┌─ Records

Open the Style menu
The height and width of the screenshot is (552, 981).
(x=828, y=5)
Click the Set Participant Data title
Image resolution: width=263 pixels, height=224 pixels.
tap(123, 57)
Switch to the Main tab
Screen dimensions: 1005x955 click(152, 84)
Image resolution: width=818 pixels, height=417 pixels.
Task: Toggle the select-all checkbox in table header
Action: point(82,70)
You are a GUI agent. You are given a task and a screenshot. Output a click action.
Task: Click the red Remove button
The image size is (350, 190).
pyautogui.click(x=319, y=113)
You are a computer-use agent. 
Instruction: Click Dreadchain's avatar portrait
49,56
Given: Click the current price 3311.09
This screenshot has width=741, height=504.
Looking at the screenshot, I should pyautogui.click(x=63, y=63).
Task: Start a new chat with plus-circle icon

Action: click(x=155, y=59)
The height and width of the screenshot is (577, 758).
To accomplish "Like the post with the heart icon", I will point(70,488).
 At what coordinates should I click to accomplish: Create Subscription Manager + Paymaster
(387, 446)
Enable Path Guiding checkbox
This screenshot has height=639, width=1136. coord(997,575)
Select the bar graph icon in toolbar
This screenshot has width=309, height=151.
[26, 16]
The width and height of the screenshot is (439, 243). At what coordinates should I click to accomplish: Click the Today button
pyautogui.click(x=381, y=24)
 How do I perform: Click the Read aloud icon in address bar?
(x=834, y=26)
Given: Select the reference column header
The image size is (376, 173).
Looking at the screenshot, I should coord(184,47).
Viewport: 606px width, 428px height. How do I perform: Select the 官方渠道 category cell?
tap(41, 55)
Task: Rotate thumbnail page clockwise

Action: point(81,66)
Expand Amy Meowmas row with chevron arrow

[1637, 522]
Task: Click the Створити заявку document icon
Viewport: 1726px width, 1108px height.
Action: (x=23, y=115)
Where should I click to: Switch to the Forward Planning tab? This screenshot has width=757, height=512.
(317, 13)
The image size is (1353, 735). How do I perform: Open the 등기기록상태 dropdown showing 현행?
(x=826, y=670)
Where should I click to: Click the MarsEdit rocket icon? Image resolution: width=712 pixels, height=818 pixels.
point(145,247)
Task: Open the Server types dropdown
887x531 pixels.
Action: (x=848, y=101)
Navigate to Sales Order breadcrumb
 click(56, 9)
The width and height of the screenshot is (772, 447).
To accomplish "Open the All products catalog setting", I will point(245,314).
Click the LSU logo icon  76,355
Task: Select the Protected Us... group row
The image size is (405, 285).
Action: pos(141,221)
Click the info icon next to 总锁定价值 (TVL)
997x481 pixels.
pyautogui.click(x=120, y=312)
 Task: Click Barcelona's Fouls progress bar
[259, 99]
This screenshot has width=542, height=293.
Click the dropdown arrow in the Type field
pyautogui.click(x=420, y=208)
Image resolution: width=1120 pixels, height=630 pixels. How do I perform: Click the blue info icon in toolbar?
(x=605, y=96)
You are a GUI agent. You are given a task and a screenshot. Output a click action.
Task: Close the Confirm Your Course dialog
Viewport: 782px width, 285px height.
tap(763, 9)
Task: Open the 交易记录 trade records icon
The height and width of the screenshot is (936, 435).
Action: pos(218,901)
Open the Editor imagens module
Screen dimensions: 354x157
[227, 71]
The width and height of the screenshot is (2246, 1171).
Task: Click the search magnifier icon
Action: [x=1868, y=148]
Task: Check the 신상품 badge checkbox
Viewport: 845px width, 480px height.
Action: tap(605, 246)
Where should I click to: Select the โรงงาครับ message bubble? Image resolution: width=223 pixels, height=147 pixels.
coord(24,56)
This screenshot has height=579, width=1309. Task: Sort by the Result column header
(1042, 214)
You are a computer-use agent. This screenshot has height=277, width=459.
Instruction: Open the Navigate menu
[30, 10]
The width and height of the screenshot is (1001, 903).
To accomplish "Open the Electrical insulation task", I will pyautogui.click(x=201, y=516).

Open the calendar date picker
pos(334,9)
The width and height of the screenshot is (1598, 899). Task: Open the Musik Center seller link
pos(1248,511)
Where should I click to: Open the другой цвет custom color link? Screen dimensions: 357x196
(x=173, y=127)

└─

Stated goal:
Lay out the data starting at the line containing "This screenshot has height=579, width=1309." and ending at the end of the data as a two-column CSV headed instruction and response. Put each text and its answer on one row, each in a quoted field, with line breaks turned into spaces.

Task result:
instruction,response
"This screenshot has height=579, width=1309. Task: Sort by the Result column header","(1042, 214)"
"You are a computer-use agent. This screenshot has height=277, width=459. Instruction: Open the Navigate menu","[30, 10]"
"The width and height of the screenshot is (1001, 903). To accomplish ""Open the Electrical insulation task"",","I will pyautogui.click(x=201, y=516)."
"Open the calendar date picker","pos(334,9)"
"The width and height of the screenshot is (1598, 899). Task: Open the Musik Center seller link","pos(1248,511)"
"Where should I click to: Open the другой цвет custom color link? Screen dimensions: 357x196","(x=173, y=127)"